Records from a dataset:
+ + + + + + +

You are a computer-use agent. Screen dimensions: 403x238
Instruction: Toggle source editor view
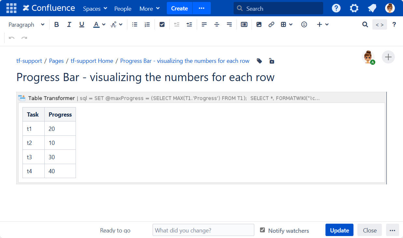tap(380, 24)
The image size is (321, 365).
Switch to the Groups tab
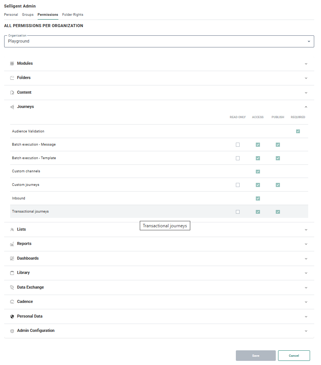click(28, 15)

+ + + + + + +

→ Problem description
The records above should be written out in full and unchanged, except that pictures are dropped.

→ Written solution
You are a computer-use agent. Screen dimensions: 403x238
Instruction: Toggle source editor view
tap(380, 24)
The image size is (321, 365).
Switch to the Groups tab
click(28, 15)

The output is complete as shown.